# Sushi?



## Mudigger (Aug 5, 2011)

Where is the best sushi in the Gulf Breeze, Pensacola, Pensacola Beach area?


----------



## Jason (Oct 2, 2007)

Check here.....always search and you will find multiple threads on it...

http://www.pensacolafishingforum.com/f22/sushi-review-kappa-restaurant-122462/


----------



## cody&ryand (Oct 3, 2007)

Slippery mermaid in navarre is my favorite


----------



## Mudigger (Aug 5, 2011)

Merci!


----------



## jaster (Oct 7, 2007)

Kappa, was not to bad. Not as good as nippton's was, but they are gone now


----------



## Bikini Bottom (Jul 18, 2011)

Sake Cafe on 9th


----------



## Mudigger (Aug 5, 2011)

Thanks!


----------



## milesvdustin (Jun 25, 2011)

I second sake cafe, went there Friday, far superior to other sushi places in town.


----------



## duchamp6 (Jan 29, 2011)

Ichiban on Davis between Brent and Airport is my favorite, but a friend of mine just informed me Dharma Blue was better than ichiban, planning on making a trip over there soon.


----------



## basnbud (Jul 20, 2011)

Terriaki cafe at hwy 90 and pine forest makes an outstanding crawfish roll. and a dang good volcano roll also !


----------



## MULLET HUNTER (Oct 3, 2007)

Sake cafe is by far better than any other sushi joint in town...:thumbsup:


----------



## aquatic argobull (Mar 2, 2009)

-*-

→ **Goals**:
A) From the sushi thread, quote the passage from "Ichiban on Davis" to "roll also !".
B) According to the sushi thread, where is Ichiban located?

-*-

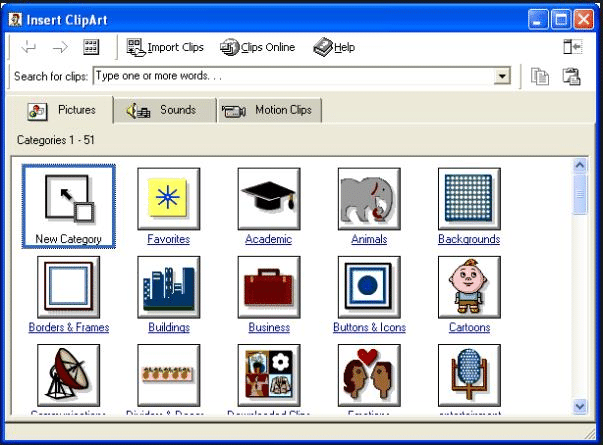Click the Forward arrow toolbar icon
This screenshot has width=603, height=445.
[x=60, y=47]
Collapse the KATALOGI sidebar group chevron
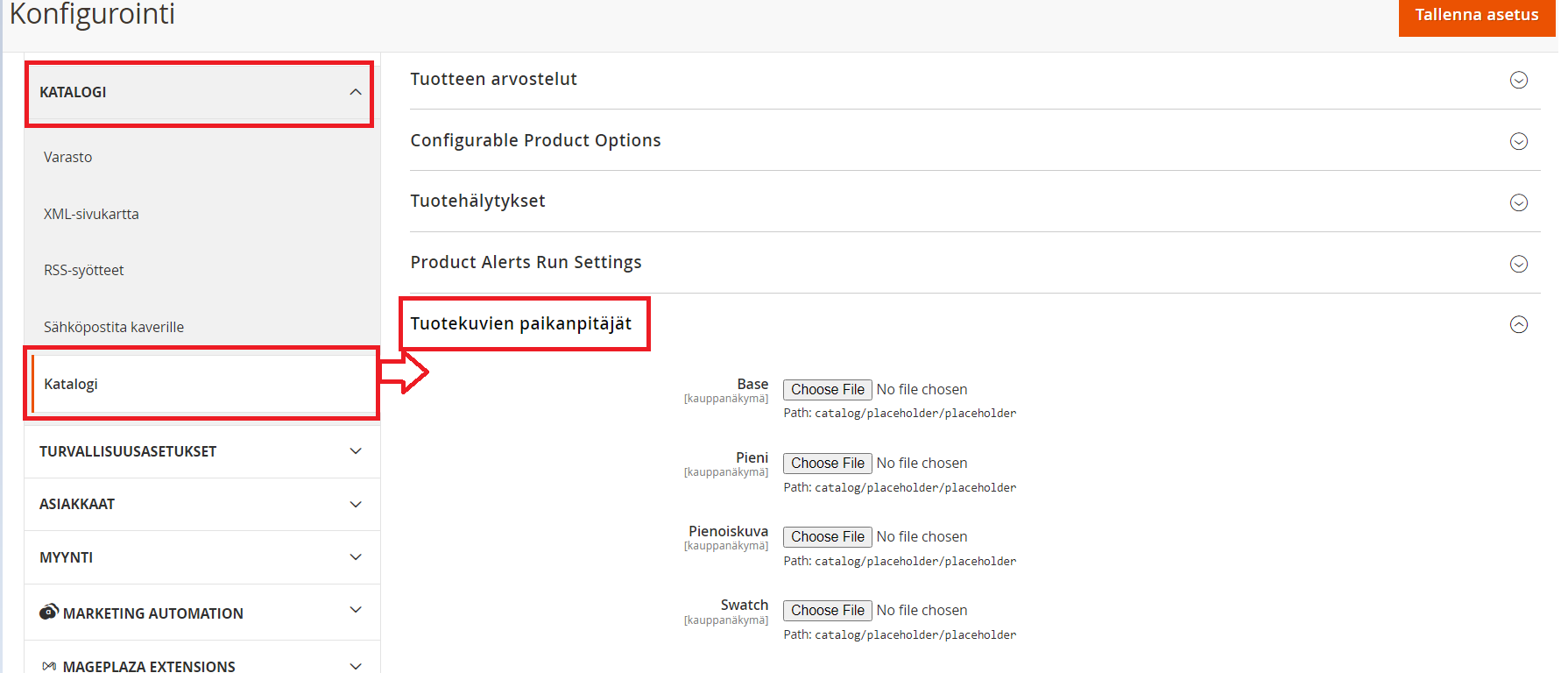1568x673 pixels. click(x=355, y=92)
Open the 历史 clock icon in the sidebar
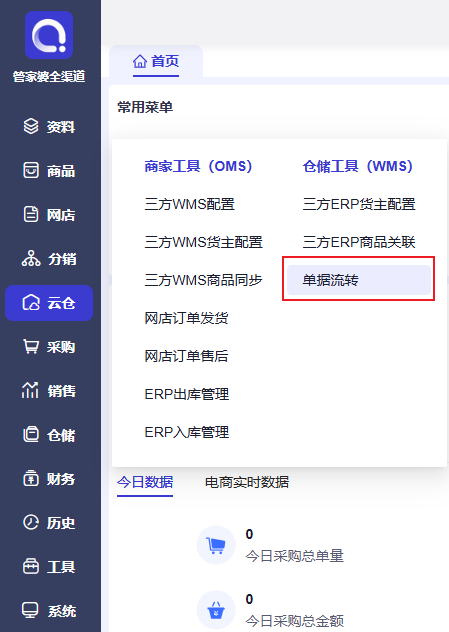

-*-

→ **Full solutions**:
A)
Ichiban on Davis between Brent and Airport is my favorite, but a friend of mine just informed me Dharma Blue was better than ichiban, planning on making a trip over there soon.


----------



## basnbud (Jul 20, 2011)

Terriaki cafe at hwy 90 and pine forest makes an outstanding crawfish roll. and a dang good volcano roll also !

B) On Davis between Brent and Airport.